Come on! Everybody knows the film was conceived in a less socially evolved time. If you truly don't think people will "consider it in the context that it was made" then frame it for them. "Song of the South" deserves a proper seat at the celebration of a more evolved Disney - a U.S release on every available format for everyone to see. Now is the ideal time to do it, when you're riding high, when you've done the right thing, when you've proved that you're serious about change, and you're progressive (in a non-Southern Baptist boycott way) and that you do indeed have vision. Be done with it, so long as you "done" it right. That means clearing a place, up front, at a nice big redwood adult table, not tucked in with distant cousins chaperoned by their Uncle Leonard at the tin table, always apologizing for them. No, sit it down to a politically and socially checkered cloth laid out in the full light of day, where grown- ups are talking about grown-up things, and willing to disagree and be comfortable with leaving it up to each person to form their own opinion, everyone walking away calling each other family. You know ... families can argue and still survive, really.

Enough with the concept of a disclaimer, or those horrible stories of placing clips from "That's So Raven" on the same disc so that you can prove "we've come a long way, tar baby." Have you seen "That's So Raven"? Because if you really want to worry about something not being seen "in context" then run that in prime time ten years from now and explain your social sensitivity! Instead, tap someone with some character and some substance, and hopefully some sense of decorum and a relative sense of humor, and have them moderate a panel that includes all the perspectives. Anyone who lives in Hollywood and works in Hollywood knows that even the most radical of the right or left are always willing to participate if they're paid for it. If you need the approval of the intellectual snobs back east then tap Charlie Rose, at whose table pretty much everyone short of Fidel Castro and the Pope have taken a comfortable and frank seat at one time or another. Or stay with a local guy, Tavis Smiley, an astute and amicable host whose articulate presence belies all attempts to pin him down or pigeon-hole him into any one camp. Gather together Dr. Cosby, Aaron McGruder, Maya Angelou, Roy Disney, Floyd Norman, Spike Lee, Roger Ebert and Dr. Bruce Gordon. Heck, Spielberg's off the hook and Jeffrey's on his own, so get Steven in there - I'd wager any amount of money he'd say yes. None of the principals from the original cast and crew are alive to do "commentary" so put all these other pundits in a room to watch the film together and let's hear their thoughts! Mind you that crowd would be ten thousand times more interesting than the film, even if they were playing celebrity poker, as the movie admittedly plays too sentimentally even for people who cry at Hallmark cards.

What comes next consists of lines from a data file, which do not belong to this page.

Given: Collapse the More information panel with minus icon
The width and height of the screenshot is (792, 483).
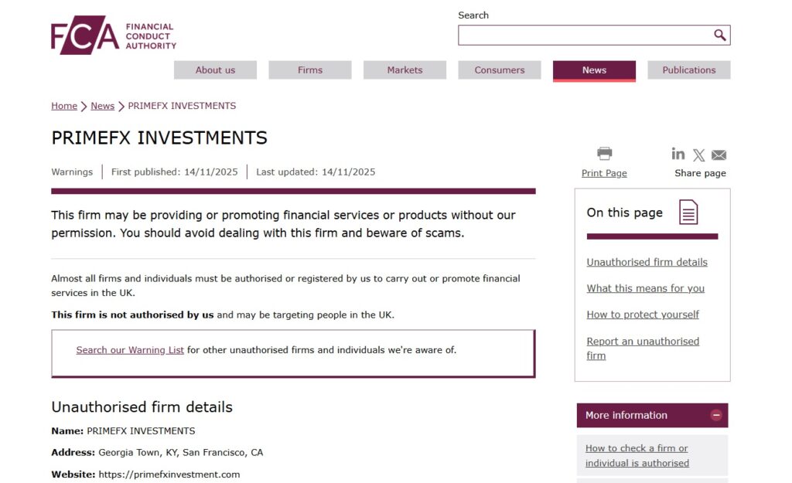Looking at the screenshot, I should pos(716,415).
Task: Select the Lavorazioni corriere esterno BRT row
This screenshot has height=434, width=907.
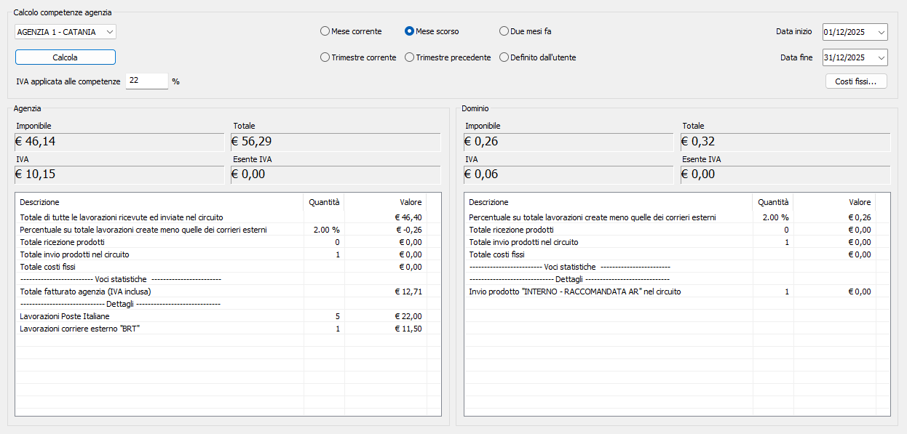Action: [x=79, y=329]
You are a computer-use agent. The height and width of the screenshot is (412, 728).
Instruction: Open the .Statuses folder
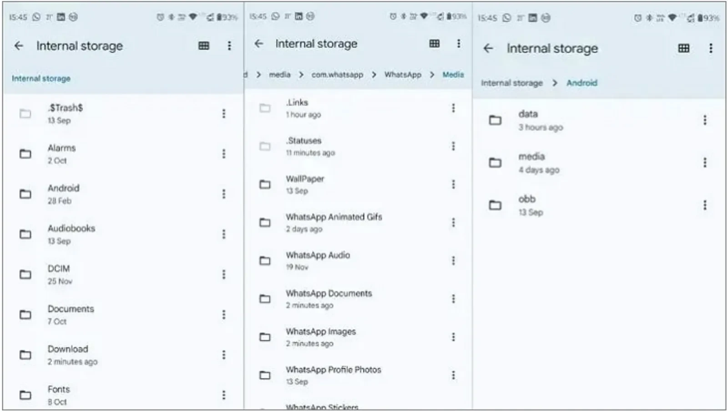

While assembling such notables is unlikely, of course, the idea is to stop avoiding the debate and have it in the open. Discuss all the aspects of concern, cases for support, personal likes and dislikes that come up for celebrities, scholars, artists and pundits alike. Shine light on all perspectives and seize the opportunity to prove that Disney can be sophisticated and can weather a forum for looking at something in a very grown up way. Let every blue ray, two disc, on demand version educate and illuminate at the same time it entertains. Don't pretend it isn't "Song of the South" and don't bog us down with the typical extras that are loaded into too many DVD's these days, we're wiser now and we can spot the ones that are barely deserving of our time (we've figured out that we can skip right over things like Inside the making of Return to Gilligan's Island.) Instead of touting "The Proud Family" as proof of animation having changed its wicked ways, let Bruce Smith join Glen Keane in talking about why Ollie Johnston's and Milt Kahl's animation on Br'er Fox and Br'er Bear and Br'er Rabbit remains unparalleled to this day. Let Chris Sanders and John Lasseter talk about Bill Peet's genius for boarding the best animated sequences readable at fifty paces.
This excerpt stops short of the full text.